Levi sadece hafif bir baş hareketiyle karşılık verdi. Tahmin ettiğinden daha az kışkırtıcı bir yaklaşım sergilemişlerdi. Arkasındaki iki polis de sessiz kalmayı tercih ettiler. Levi hepsini geride bırakıp sarı şeridi kaldırdı, altından geçti. Kızıl saçlı oğlana ters ters bakmayı ihmal etmedi. Onun gibiler yüzünden suç oranı artıyordu belki de. Salak tavırları ve olmayan zekası Levi gibilerin işini kolaylaştırıyordu. Floch un arkasından "O kim?" dediğini duydu.

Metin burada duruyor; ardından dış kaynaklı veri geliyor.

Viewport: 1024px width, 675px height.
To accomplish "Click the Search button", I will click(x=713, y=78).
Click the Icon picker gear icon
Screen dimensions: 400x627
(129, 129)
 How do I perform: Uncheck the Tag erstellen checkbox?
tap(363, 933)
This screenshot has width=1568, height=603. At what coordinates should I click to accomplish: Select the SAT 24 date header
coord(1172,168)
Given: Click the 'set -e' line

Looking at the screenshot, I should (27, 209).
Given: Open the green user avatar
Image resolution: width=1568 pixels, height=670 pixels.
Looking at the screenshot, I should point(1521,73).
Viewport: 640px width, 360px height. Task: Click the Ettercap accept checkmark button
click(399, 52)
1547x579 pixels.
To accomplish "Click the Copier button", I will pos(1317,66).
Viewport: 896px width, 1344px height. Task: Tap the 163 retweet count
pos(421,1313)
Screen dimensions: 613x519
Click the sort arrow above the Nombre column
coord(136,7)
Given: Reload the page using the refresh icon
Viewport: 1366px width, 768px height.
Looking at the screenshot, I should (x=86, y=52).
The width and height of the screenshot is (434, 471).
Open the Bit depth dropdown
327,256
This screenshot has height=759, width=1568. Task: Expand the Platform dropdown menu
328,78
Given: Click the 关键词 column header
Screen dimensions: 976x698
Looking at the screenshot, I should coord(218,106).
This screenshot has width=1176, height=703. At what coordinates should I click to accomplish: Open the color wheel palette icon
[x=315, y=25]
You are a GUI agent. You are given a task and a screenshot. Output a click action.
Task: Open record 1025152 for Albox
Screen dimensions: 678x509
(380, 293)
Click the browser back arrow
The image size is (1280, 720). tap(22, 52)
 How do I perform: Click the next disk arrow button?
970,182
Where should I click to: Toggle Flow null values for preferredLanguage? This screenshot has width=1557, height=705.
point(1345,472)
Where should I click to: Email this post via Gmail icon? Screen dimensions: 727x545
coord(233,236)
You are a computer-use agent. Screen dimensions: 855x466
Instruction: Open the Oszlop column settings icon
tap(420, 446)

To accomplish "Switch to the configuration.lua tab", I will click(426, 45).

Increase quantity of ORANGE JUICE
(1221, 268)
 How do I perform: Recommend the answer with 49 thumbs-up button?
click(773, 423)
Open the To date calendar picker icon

Eld "Levi Ackerman. Canına susamadıysan bir daha ona bulaşma." diye karşılık verdi.

"A-ama o..."

Levi üst kata çıktığında Erwin i tanımadığı bir polis memuruyla konuşurken buldu. Birinci kat otellerdeki büyük bir lobi barını andırıyordu. Etrafta kümelenmiş deri koltuklar ve tavandan sarkan kristelden yapılma bir şamdan vardı. Ancak etrafı aydınlatan şamdan değildi. Içerisi loştu, sütunların arasında yer alan mavi ve mora çalan led ışıklar insanın ruhunu karartıyordu. Sağda ve solda bardakların ve kaliteli içkilerin sıralandığı tezgalar vardı. Ancak boştu, başında barmen ya da barmaid yoktu. Kapıdan girildiğinde hemen küçük sahnedeki boş piyano göze çarpıyordu. Kadife perdelerin arada bir hareket ettiği gözünden kaçmadı.

Levi daha önce Ortu Solis e gitmemişti. Çünkü müşteri seçiciliği konusunda standartları vasattı. Parası olan herkesi içeri alırlardı. Onun tercih ettiği mekanlar daha tenhaydı ancak bu haliyle de ortam hoşuna gitmişti. Belki bir gün uğrayabilirdi.